London's mechanics of estrangement are worth dwelling on a little. She sometimes achieves her effects by taking up the point of view of the naïve child or outsider, as when, in “Terra Incognita: As Butch Thunder Hawk Tells It,” she narrates a Lewis and Clark party member’s nose-blowing from the perspective of perplexed Lakota, or when, in “Tell Me,” a cultural alien sketches the mysteries of love and loss. In these poems, and in others whose speakers are not so distinctly estranged or estranging, London also exploits the inherent weirdness imposed by line-breaks in a loose counted verse (three or four words per line):

In my country
you might over-
hear the story
of the woman
with eleven children,
who never once
achieved orgasm
(“Tell Me”)

“But what
I remember most
are the polished
solid arms
of a dark chair
I was told
to sit quietly in,
the blond eyes
open
in the cold wood
(“First Wake”).

Elsewhere, London brings linguistic compression and indirection to bear, transforming embarrassment and awkwardness into the strange riches of insight. Here is “Mother,” one of twelve sections in a long poem entitled “Wetter”:

When she pinched
the plastic-headed
Safeway safeties,
pinning me into
lipoids of lemon
terry, she
sometimes pricked
her thumb,
sometimes
my thigh
fast with
blood toward
some destiny
of desert or sea.
No, I said, diapers
are not for me.

Notice the suspensions wrought by line-breaks (to what are those plastic heads attached?). Notice the foregrounding of sound by the densely packed alliteration both intralinear (“lipoids of lemon”) and interlinear (“thumb . . . thigh”), and assonance (“sometimes,” “thigh”), and, especially, combinations of sound repetition (“Safeway safeties”). Notice the quick shift from the literal blood of a pinprick to a figurative blood attached to destiny, the shift from the most intimately domestic space of a diapering to the symbolic vastness of desert and sea. Now, we can see this as a poem about the social difficulties of incontinence, or we can, as I think we should, see it as a poem about the transformations and control enabled by verbal craft and attention. The concluding utterance (the disavowal of diapers) is earned by the demonstration of continence that leads up to it.

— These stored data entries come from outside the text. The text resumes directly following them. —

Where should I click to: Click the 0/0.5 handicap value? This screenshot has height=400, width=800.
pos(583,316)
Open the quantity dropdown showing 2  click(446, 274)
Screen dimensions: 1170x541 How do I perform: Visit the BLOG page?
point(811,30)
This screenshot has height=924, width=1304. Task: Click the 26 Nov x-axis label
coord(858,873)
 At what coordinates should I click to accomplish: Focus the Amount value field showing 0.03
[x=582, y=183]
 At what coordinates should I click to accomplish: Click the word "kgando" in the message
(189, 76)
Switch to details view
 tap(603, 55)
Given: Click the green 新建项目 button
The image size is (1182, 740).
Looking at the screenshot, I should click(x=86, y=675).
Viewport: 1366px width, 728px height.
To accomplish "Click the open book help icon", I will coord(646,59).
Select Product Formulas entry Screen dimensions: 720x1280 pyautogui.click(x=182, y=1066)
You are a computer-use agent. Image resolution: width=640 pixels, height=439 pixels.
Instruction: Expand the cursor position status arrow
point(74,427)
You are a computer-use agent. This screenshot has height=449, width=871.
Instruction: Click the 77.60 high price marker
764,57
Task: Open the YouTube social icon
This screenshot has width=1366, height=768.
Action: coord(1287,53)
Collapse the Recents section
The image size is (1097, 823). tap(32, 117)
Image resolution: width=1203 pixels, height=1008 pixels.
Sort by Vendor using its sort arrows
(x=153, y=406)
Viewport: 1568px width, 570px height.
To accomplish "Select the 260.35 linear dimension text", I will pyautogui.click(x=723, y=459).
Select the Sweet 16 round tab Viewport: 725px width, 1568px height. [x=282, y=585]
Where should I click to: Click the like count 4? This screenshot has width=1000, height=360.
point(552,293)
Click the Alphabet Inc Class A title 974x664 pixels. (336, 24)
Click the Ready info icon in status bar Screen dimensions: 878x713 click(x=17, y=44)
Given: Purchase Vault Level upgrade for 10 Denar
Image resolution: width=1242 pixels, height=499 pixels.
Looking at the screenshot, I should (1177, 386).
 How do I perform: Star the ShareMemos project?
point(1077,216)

When I got my copy of this book, I flipped through first of all looking for a poem I heard Sara London read some time ago. I have to confess that the poem stuck in my head partly for reasons that had little to do with it; I was sitting, at that reading, beside a woman with whom I was falling in love, and as I listened to the poem I couldn’t help noticing the way this woman was methodically unraveling the sleeve of her ragged hoodie. These two things had been joined in my head for years, and I figured, all that time, this was just a matter of simultaneity and the strange salience details take on in the context of a crush. What a revelation it was, then, to see that maybe they’d been intertwined for reasons having to do with the poem itself, or with its epigraph, for “The Odds” begins with a quotation from Cato: “There are [those] that fayneth it to hange / by an heere or twynned threde.” The poem is an eloquent apostrophe to a dead squirrel and a meditation (here’s where the title comes in) on the odds of missing the grasp in the midst of our play, our “lunging for love.” The odds, it turns out, are pretty good. Or bad, depending on how you look at it. The poem is also a fit metonym for the book as a whole, an exemplary instance of London’s own play (“A snapping branch this noon / snagged my skyward glance”), the vision synthesized by a voice modulated, channeled, engineered even, to provide something like, as the speaker in “Bad Manners” imagines, “a shadow lyric // sounding on the far side / of our carefully cantilevered love.”